■ **Provided passage**:
start

Senior Vice President, Design at Apple
The winner of the Design Museum's inaugural Designer of the Year award in 2003 was Jonathan Ive (1967–), Senior Vice President, Design at Apple whose innovations include the iPod, iMac, iPhone and iPad.
As Senior Vice President, Design at Apple, Jonathan Ive has combined what he describes as 'fanatical care beyond the obvious stuff' with relentless experiments into new tools, materials and production processes, to design such ground-breaking products as the iMac, iPod, iPhone, MacBook Air and iPad. He won the Design Museum's first Designer of the Year prize in 2003 for the iMac and iPod.
Born in London in 1967, Ive studied art and design at Newcastle Polytechnic before co-founding Tangerine, a design consultancy where he developed everything from power tools to televisions. In 1992, one of his clients — Apple — offered him a job at its headquarters in Cupertino, California. Working closely with Apple’s co-founder, Steve Jobs, Ive developed the iMac. As well as selling more than 2 million units in its first year, the iMac transformed product design by introducing colour and light to the drab world of computing where, until its arrival, new products were encased in opaque grey or beige plastic.
Ive and his close-knit team of designers at Apple have since applied the same lateral thinking and passionate attention to detail to the development of equally innovative new products such as the iPhone 6 and iPhone 6 Plus: the biggest advancements in iPhone history and the iPad Air 2: the thinnest, most powerful iPad ever.
How did you first become interested in design?
I remember always being interested in made objects. The fact they had been designed was not obvious or even interesting to me initially. As a kid, I remember taking apart whatever I could get my hands on. Later, this developed into more of an interest in how they were made, how they worked, their form and material.
When did you decide to pursue design as a career and how did you go about it?

end

■ **Tasks for this exercise**:
- a) Condense the paragraph of the Ive profile that begins "Born in London in 1967" into a short bulleted list that keeps its main facts.
- b) Copy the Ive profile from "Ive and his" to "powerful iPad ever.", renaming "close-knit team" as "tight-knit team".
- c) Answer these questions from the Ive profile:
(i) In what year did Ive win the Design Museum's first Designer of the Year prize?
(ii) Where did Ive study art and design?
(iii) What does Ive recall taking apart as a kid?

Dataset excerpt
start

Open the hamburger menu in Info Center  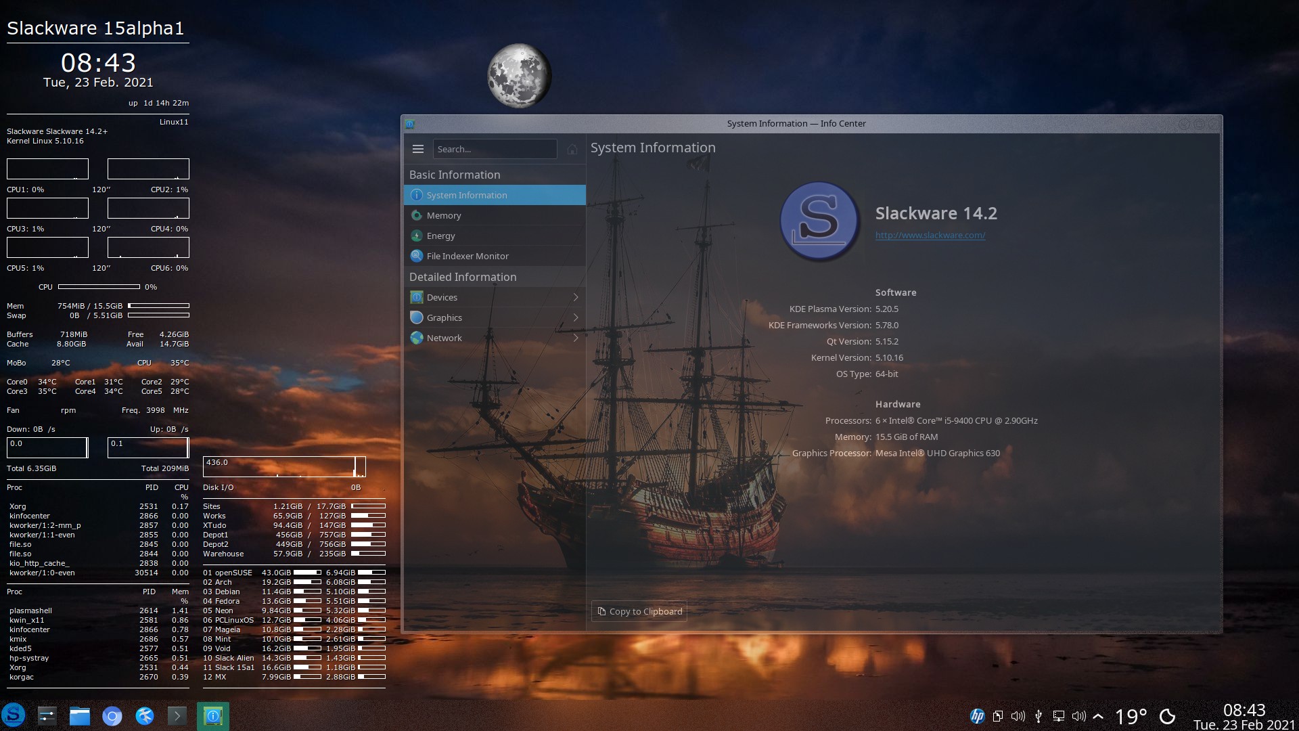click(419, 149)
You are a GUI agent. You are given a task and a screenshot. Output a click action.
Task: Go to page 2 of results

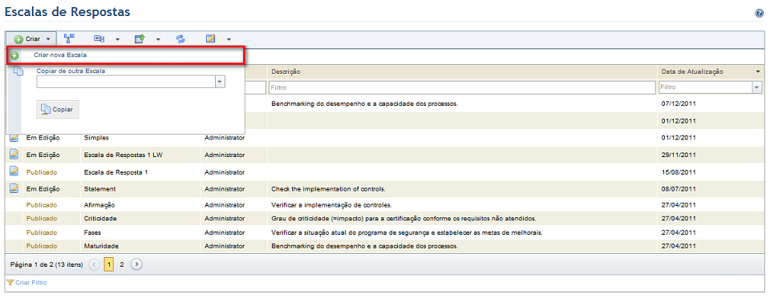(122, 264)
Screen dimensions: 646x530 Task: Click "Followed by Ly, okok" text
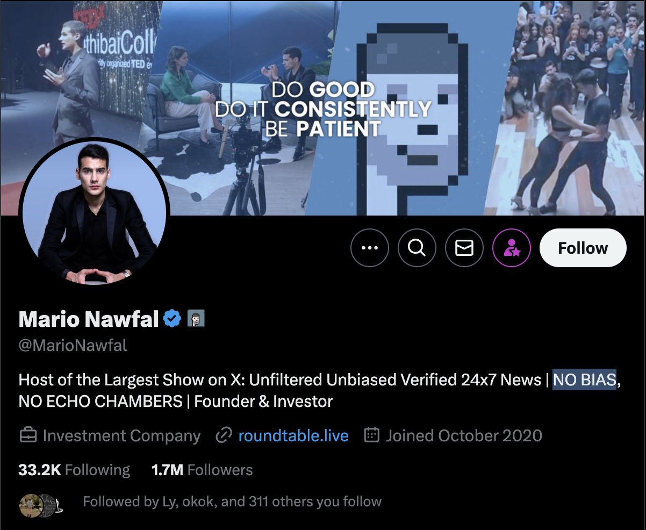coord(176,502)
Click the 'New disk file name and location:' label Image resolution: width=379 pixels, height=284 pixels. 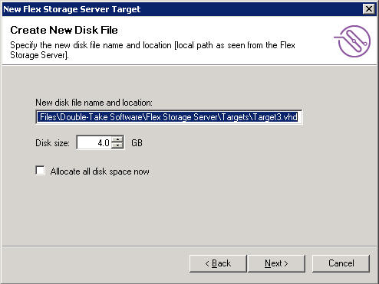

end

■ **Results of the tasks**:
- a)
- Born in London in 1967, Ive studied art and design at Newcastle Polytechnic.
- He co-founded Tangerine, a design consultancy where he developed products from power tools to televisions.
- In 1992, Apple, one of his clients, offered him a job at its headquarters in Cupertino, California.
- Working closely with co-founder Steve Jobs, he developed the iMac.
- The iMac sold more than 2 million units in its first year.
- It brought colour and light to computing, where new products had been encased in opaque grey or beige plastic.

- b)
Ive and his tight-knit team of designers at Apple have since applied the same lateral thinking and passionate attention to detail to the development of equally innovative new products such as the iPhone 6 and iPhone 6 Plus: the biggest advancements in iPhone history and the iPad Air 2: the thinnest, most powerful iPad ever.

- c)
(i) 2003
(ii) Newcastle Polytechnic
(iii) Whatever he could get his hands on